Dataset content Block Start

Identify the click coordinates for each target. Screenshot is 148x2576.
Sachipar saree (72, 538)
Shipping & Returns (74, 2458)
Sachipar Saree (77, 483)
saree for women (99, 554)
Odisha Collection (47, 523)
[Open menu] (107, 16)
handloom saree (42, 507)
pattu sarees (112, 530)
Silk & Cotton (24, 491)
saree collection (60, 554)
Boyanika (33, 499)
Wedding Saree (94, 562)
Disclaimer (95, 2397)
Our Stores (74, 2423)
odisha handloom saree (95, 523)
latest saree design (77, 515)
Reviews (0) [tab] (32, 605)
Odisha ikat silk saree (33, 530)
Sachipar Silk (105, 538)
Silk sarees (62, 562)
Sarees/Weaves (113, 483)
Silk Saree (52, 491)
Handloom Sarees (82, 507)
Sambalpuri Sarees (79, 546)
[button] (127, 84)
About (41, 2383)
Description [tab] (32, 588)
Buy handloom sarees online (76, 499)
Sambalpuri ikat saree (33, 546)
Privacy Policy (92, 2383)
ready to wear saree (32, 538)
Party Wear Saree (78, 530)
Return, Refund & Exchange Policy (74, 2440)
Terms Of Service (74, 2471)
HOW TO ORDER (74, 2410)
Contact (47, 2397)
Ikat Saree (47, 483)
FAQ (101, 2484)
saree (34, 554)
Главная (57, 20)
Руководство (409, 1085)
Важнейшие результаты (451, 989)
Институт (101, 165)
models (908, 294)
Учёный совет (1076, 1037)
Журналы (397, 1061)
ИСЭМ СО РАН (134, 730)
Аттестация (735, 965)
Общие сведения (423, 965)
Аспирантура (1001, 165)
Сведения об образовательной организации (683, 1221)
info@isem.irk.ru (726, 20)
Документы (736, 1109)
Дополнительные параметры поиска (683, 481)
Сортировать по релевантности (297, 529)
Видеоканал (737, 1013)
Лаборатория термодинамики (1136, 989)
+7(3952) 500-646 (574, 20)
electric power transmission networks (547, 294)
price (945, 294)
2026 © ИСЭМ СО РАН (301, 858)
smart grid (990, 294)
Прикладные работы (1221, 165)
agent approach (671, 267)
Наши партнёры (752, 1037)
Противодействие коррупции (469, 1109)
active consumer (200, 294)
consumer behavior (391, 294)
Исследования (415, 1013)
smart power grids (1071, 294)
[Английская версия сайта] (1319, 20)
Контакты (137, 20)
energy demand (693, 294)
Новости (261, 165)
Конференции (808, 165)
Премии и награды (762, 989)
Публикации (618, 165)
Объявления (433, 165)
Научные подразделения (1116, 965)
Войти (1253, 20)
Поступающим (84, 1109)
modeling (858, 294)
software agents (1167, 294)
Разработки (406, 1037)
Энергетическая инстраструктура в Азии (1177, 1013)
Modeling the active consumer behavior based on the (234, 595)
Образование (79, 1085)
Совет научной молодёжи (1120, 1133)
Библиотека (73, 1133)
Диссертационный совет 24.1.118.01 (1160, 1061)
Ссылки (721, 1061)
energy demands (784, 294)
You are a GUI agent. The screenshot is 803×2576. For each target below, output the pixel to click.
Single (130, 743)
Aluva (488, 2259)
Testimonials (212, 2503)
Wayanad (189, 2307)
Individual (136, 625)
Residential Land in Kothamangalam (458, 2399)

Dataset content Block End

__Task brief__
From the records above, reproduce exactly the lines from the one with "Ikat Saree (47, 483)" to the one with "smart power grids (1071, 294)", both included, and no others.

__Solution to this task__
Ikat Saree (47, 483)
FAQ (101, 2484)
saree (34, 554)
Главная (57, 20)
Руководство (409, 1085)
Важнейшие результаты (451, 989)
Институт (101, 165)
models (908, 294)
Учёный совет (1076, 1037)
Журналы (397, 1061)
ИСЭМ СО РАН (134, 730)
Аттестация (735, 965)
Общие сведения (423, 965)
Аспирантура (1001, 165)
Сведения об образовательной организации (683, 1221)
info@isem.irk.ru (726, 20)
Документы (736, 1109)
Дополнительные параметры поиска (683, 481)
Сортировать по релевантности (297, 529)
Видеоканал (737, 1013)
Лаборатория термодинамики (1136, 989)
+7(3952) 500-646 (574, 20)
electric power transmission networks (547, 294)
price (945, 294)
2026 © ИСЭМ СО РАН (301, 858)
smart grid (990, 294)
Прикладные работы (1221, 165)
agent approach (671, 267)
Наши партнёры (752, 1037)
Противодействие коррупции (469, 1109)
active consumer (200, 294)
consumer behavior (391, 294)
Исследования (415, 1013)
smart power grids (1071, 294)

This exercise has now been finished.